Déjà, en 1846, le Cabinet de Theux-Malou avait présenté une loi spéciale
de comptabilité du chemin de fer de l’Etat. Une loi organique ne devait pas,
dans la pensée de Malou, se borner à améliorer le service de la comptabilité,
elle devait remanier complètement l’administration du chemin de fer de l’Etat ;
il fallait, en outre, donner à l’administration nouvelle les moyens de
s’outiller, de manière à ne pas demeurer dans « un état d’infériorité honteuse
vis-à-vis des exploitations étrangères ». Le gouvernement avait deux moyens de
faire les fonds nécessaires : l’un, l’emprunt directement contracté par l’Etat
; l’autre, un emprunt spécial fait par le chemin de fer lui-même.
Malou reprit, en mars 1860, ses recherches sur la situation et les
résultats financiers des entreprises de chemin de fer en Belgique, (Etude sur les chemins de fer belges,
mars 1860. Bruxelles, Decq). « Cette étude - je n’ose dire cet essai,
car, écrit-il au début de ce travail, le mot est devenu prétentieux - sera à la
fois historique et pratique, parce que l’histoire, sérieusement comprise, est
ou, si l’on veut, doit être un enseignement, non un objet de vaine curiosité. »
Aussi bien la question des chemins de fer valait-elle une étude. Plus d’un
demi-milliard se trouvait engagé dans les entreprises de l’Etat ou des
compagnies concessionnaires. Le pays possédait, en dehors de l’Etat, quatorze
services distincts exploitant
« L’État, écrivait Malou, a pris d’abord possession à son profit
des meilleures lignes ; il touche à tous les principaux centres de population
et d’activité industrielle et commerciale ; il occupe les voies de transit.
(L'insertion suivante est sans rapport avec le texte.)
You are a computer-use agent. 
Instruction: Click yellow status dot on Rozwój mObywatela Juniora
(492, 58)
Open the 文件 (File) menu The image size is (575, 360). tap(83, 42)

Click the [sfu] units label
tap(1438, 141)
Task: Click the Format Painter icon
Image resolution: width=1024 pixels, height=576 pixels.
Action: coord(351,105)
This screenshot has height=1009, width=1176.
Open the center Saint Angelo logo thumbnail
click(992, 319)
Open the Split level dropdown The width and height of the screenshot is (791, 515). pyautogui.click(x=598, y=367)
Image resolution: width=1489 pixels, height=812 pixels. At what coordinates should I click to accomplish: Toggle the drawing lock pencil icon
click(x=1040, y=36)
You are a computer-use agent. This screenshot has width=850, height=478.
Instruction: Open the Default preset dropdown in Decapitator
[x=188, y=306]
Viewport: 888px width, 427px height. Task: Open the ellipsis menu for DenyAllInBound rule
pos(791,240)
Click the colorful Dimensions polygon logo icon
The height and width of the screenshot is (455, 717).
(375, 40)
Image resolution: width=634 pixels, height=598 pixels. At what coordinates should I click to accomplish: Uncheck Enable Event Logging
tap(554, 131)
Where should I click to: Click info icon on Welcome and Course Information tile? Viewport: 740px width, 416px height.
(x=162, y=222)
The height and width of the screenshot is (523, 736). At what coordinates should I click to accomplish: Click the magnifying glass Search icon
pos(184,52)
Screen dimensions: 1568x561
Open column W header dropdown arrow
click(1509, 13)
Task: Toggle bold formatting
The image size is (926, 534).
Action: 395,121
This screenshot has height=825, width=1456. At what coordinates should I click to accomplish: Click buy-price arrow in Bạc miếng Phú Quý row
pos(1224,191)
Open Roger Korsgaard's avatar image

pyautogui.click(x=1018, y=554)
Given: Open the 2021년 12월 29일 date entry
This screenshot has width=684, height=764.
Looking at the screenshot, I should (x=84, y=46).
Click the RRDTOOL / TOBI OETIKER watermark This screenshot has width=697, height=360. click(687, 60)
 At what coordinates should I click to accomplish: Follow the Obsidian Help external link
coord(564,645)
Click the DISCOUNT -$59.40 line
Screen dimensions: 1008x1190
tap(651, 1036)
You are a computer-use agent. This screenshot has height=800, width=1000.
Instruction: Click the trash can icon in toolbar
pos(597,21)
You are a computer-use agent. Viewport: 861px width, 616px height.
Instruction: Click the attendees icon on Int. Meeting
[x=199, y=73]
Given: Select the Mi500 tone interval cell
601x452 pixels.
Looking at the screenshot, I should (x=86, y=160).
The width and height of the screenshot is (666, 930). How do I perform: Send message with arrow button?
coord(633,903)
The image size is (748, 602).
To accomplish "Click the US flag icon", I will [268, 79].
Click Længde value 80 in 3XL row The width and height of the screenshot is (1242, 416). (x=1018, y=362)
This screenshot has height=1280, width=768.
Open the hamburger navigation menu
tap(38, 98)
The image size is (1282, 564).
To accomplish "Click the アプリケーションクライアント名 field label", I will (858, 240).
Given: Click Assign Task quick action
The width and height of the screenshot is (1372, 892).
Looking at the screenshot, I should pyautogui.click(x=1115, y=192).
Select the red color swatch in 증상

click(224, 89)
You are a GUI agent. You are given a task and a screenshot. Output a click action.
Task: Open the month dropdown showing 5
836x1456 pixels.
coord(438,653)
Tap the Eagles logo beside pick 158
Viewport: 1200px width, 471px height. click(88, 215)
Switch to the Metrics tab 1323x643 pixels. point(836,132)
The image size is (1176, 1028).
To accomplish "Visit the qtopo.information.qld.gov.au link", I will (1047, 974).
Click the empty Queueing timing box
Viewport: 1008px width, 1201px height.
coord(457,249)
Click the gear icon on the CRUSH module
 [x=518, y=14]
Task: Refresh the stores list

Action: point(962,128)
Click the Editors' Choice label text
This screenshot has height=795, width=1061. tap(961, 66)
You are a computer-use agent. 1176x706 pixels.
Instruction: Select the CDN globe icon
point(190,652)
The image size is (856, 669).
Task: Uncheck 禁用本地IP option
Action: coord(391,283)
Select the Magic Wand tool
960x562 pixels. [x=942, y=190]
La
plus forte partie du mouvement intérieur ou international lui appartient. Cela
fait, il s’est reposé comme constructeur, mais il a agrandi son domaine comme
exploitant. L’œuvre entreprise par l’Etat se trouvant à peu près accomplie, les
compagnies sont venues se rattacher â ses lignes ou s’y enchevêtrer. »
Dans l’histoire des concessions, Malou distingue deux époques : il
appelle la première la période anglaise,
la seconde la période belge, sans
attacher d’ailleurs aucun sens exclusif à ces mots.
« Il y avait, écrivait-il, en 1845, chez les enfants d’Albion un
tel enthousiasme pour les chemins de fer, que les capitaux anglais, ne trouvant
pas assez d’emploi dans leur pays, débordèrent sur le territoire belge.
Gouvernement, Chambres, populations intéressées, propriétaires de lignes rouges
ou bleues tracées sur des cartes étaient littéralement assaillis de gentlemen,
aldermen, esquires, voire de M. P. offrant à l’envi des livres sterling à
consacrer aux chemins de fer en Belgique. Rien ne paraissait impossible ou
incroyable. Le Great-Luxemburg, par
exemple, dut ses succès de souscription, dans l’origine, à l’idée, accréditée
outre-Manche, qu’il était nécessairement le chemin vers les Indes. Un document
officiel de cette époque le décrit comme l’une des sections de la ligne de
Londres à Trieste, d’où, saluant l’Europe, on se dirige vers Calcutta ; ce sont
les concessions de cette époque qui ont créé et développé la plus importante
partie de notre réseau national abandonnée à l’industrie privée...
(page 546) « La période
que j’appelle belge s’ouvre en 1852. Les deux premières entreprises et qui sont
aussi, relativement, au nombre des plus grandes sont des héritages de lignes
antérieurement concédées. Ces successions n’ont été acceptées, il est vrai, que
sous bénéfice d’inventaire et d’après des combinaisons nouvelles.
« Quand un enfant vient de naître, on peut dire s’il paraît
fortement constitué et s’il promet vie ; nul ne peut prévoir s’il traversera
avec bonheur les premières années de l’existence, pendant lesquelles la
mortalité est grande, si la croissance se fera bien, s’il sera un jour un homme
vigoureux ou un être rachitique !
« Il en est ainsi des chemins de fer naissants.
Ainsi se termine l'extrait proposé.